Nessuna trasformazione, nessuna sopravvivenza al tempo che scorre, solo un’ombra che si riforma per seppellirti d’eccellenze musicali floreali (già la cover è un preludio al divino fango in cui quei fiori hanno gli steli infilzati) e per condurti nel fondo delle sue stanche umane, senza maschere, parti o copioni da riassumere, Lanegan ama sempre la sua solitudine ma ha imparato a spalancare i suoi vizi al mondo, ci aggiunge un’ elettronica dosatissima e ci ospita  negli androni delle sue storie affaticate e splendide; un artista che è uscito dagli anni novanta col coraggio, da sempre nella maledizione umana delle grandi firme americane e presente nell’oggi con una forza malata che lo contraddistingue tra le poetiche più diverse e lo trascina a rappresentare ovunque quell’anima selvaggiamente irsuta che commuove e fa incazzare.

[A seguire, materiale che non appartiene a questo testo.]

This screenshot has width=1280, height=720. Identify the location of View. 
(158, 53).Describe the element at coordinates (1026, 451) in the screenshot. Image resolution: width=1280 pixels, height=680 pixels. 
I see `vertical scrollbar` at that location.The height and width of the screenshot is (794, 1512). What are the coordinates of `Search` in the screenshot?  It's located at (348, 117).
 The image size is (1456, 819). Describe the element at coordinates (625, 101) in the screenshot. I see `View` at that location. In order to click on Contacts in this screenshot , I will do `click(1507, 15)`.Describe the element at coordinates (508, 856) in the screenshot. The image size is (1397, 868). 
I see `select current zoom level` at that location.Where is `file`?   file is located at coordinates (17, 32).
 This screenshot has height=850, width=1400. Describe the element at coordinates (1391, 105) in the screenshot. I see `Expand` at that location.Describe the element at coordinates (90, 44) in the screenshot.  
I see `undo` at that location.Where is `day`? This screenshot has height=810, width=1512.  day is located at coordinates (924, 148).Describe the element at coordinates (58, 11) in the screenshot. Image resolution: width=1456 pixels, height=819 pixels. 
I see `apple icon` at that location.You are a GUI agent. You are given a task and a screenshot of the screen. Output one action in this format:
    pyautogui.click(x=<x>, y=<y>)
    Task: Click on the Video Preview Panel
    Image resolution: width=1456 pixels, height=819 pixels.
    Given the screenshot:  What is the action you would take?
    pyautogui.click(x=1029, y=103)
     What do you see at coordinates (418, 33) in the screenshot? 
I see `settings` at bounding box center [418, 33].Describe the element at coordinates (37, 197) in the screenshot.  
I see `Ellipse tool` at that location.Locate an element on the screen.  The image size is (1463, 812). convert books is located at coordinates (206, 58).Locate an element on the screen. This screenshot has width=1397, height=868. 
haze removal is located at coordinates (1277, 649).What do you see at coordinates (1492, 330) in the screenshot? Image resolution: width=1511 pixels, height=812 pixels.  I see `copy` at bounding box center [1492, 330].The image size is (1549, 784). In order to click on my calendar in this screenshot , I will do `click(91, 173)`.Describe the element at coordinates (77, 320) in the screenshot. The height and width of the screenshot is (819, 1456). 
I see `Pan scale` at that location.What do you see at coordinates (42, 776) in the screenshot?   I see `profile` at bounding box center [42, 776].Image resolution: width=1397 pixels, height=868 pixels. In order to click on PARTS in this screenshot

L’ex voce degli Screaming Trees, accompagnato da Greg Dulli, Josh Homme e Jack Irons e prodotto dal californiano Alain Johannes, srotola ben dodici tracce avvinazzate, laide di poemi e sguardi in tralice che tradiscono una vena – non più sclerotica – che pare sorridere sotto i baffi durante i resoconti sonori che passano uno dietro l’altro; orecchie dritte sui paesaggi oscurati che cadono in “Gray goes black”, sopra la magrezza intima ed acustica di “Deep black vanishing train”, il mantello wave che ricopre “Ode to sad disco”, i riff roboanti che graffiano “Ryot in my house”, “The gravedigger’song”, ed il blues denutrito ed impossessato che  si fregia in “Bleeding Muddy Waters”.  

Tutto quello che rimane intorno è vita vissuta fino alla ghiandole dello spirito, un Lanegan che muore e rinasce nello stesso momento che un brano finisce ed un altro che si fa avanti senza chiedere mai permesso.